▶ Given problem: Update the data from its first line through the line with "pyautogui.click(x=1220, y=333)", both included, by replacing "Shipping Point" with "Delivery Point" and leaving everything else unchanged. Return only those lines.
-- Data rows start --
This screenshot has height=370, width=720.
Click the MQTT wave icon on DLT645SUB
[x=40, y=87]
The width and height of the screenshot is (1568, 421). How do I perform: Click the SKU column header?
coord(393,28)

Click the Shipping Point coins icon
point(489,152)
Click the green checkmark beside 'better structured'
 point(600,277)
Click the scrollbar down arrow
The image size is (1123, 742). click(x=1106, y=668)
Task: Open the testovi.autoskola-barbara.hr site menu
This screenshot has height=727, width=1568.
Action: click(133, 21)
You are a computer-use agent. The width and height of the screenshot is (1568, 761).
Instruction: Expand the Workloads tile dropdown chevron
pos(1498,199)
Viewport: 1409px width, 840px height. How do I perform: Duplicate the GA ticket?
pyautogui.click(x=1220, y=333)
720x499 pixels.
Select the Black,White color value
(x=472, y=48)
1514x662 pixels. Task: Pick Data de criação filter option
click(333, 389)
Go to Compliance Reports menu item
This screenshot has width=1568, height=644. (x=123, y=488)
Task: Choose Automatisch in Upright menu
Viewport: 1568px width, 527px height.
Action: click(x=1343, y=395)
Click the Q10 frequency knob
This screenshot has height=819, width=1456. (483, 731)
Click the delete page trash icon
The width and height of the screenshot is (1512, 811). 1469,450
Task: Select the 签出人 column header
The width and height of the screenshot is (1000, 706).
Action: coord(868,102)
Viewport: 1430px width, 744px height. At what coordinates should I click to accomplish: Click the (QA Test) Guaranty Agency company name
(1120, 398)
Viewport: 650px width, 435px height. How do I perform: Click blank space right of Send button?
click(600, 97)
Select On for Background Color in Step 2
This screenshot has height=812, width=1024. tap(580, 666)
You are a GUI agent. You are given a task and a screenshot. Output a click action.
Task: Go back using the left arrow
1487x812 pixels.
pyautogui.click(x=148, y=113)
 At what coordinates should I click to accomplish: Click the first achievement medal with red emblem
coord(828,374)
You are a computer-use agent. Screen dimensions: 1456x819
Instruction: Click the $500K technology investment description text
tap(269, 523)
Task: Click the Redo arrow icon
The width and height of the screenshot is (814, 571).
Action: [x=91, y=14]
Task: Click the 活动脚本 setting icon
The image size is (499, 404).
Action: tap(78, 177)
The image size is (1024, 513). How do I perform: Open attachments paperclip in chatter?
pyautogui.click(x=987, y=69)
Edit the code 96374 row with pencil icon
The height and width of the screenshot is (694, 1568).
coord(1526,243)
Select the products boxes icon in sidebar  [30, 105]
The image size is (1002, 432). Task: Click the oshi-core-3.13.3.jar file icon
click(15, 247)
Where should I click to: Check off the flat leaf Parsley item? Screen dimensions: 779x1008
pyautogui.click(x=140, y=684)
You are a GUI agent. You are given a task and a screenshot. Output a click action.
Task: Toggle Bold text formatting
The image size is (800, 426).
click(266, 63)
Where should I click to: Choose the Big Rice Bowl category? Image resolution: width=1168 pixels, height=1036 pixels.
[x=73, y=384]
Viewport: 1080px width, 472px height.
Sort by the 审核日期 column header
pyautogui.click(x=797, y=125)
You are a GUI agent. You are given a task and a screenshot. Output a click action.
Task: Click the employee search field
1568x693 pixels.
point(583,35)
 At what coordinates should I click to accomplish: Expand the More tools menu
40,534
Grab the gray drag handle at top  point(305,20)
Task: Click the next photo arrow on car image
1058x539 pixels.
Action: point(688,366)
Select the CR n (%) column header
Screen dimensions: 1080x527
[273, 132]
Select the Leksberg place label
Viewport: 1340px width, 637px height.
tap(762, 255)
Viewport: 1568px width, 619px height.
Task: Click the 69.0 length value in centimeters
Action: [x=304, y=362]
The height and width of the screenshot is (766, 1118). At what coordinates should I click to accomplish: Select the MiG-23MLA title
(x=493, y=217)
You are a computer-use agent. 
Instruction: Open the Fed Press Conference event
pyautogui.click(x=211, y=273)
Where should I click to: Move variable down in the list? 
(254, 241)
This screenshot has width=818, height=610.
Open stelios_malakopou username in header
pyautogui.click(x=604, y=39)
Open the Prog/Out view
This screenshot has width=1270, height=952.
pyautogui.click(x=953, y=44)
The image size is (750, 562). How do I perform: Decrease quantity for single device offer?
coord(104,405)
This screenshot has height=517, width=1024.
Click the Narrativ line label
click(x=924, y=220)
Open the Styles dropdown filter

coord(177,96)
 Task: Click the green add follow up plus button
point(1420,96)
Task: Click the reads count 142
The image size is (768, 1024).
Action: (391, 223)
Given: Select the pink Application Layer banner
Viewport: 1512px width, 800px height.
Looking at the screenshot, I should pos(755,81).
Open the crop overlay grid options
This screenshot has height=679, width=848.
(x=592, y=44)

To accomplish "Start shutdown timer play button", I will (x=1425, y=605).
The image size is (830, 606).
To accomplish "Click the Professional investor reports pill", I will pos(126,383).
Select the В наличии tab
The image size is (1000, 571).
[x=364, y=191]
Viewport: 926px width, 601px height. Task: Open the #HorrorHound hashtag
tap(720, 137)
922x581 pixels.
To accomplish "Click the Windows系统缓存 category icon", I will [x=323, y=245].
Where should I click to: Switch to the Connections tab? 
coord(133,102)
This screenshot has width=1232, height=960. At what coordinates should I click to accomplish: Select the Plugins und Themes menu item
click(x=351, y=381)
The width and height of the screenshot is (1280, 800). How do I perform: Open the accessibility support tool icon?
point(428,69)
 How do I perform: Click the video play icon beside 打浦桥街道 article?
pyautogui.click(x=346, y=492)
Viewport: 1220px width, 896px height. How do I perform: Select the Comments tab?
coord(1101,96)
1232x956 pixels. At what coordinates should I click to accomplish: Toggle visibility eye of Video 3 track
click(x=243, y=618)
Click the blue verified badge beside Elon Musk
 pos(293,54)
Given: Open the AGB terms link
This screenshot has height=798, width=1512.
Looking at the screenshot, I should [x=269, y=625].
-- Data rows end --
▶ Complete answer:
This screenshot has height=370, width=720.
Click the MQTT wave icon on DLT645SUB
[x=40, y=87]
The width and height of the screenshot is (1568, 421). How do I perform: Click the SKU column header?
coord(393,28)

Click the Delivery Point coins icon
point(489,152)
Click the green checkmark beside 'better structured'
 point(600,277)
Click the scrollbar down arrow
The image size is (1123, 742). click(x=1106, y=668)
Task: Open the testovi.autoskola-barbara.hr site menu
This screenshot has height=727, width=1568.
Action: click(133, 21)
You are a computer-use agent. The width and height of the screenshot is (1568, 761).
Instruction: Expand the Workloads tile dropdown chevron
pos(1498,199)
Viewport: 1409px width, 840px height. How do I perform: Duplicate the GA ticket?
pyautogui.click(x=1220, y=333)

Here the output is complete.